**Task item:**
Every line from the start of the listing below through the line that contains "Task: Switch to the Unavailable tab" is to be reproduced word for word.

>>>

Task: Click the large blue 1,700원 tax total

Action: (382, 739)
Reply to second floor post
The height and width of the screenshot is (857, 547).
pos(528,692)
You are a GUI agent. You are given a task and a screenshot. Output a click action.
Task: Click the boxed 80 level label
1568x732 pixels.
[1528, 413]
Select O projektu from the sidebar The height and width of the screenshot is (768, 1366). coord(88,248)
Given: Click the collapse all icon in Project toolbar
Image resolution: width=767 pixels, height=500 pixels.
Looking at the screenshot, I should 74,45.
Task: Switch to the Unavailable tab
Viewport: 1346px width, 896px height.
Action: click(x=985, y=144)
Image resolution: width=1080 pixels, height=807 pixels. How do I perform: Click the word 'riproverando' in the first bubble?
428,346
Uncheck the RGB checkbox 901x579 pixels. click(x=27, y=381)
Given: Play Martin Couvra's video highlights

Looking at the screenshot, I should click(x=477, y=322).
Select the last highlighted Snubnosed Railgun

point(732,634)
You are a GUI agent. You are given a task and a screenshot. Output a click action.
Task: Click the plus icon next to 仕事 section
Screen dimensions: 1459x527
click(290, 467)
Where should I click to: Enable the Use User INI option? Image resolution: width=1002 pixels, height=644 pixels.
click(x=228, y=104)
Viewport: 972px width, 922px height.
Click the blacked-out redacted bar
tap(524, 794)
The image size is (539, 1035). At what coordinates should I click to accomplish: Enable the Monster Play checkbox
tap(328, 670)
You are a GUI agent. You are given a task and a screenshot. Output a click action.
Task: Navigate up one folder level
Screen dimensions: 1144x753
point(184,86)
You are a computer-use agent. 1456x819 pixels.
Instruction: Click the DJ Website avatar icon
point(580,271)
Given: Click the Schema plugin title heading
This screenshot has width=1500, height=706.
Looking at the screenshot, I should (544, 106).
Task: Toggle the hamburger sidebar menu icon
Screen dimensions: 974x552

<<<

**Response:**
Task: Click the large blue 1,700원 tax total

Action: (382, 739)
Reply to second floor post
The height and width of the screenshot is (857, 547).
pos(528,692)
You are a GUI agent. You are given a task and a screenshot. Output a click action.
Task: Click the boxed 80 level label
1568x732 pixels.
[1528, 413]
Select O projektu from the sidebar The height and width of the screenshot is (768, 1366). coord(88,248)
Given: Click the collapse all icon in Project toolbar
Image resolution: width=767 pixels, height=500 pixels.
Looking at the screenshot, I should 74,45.
Task: Switch to the Unavailable tab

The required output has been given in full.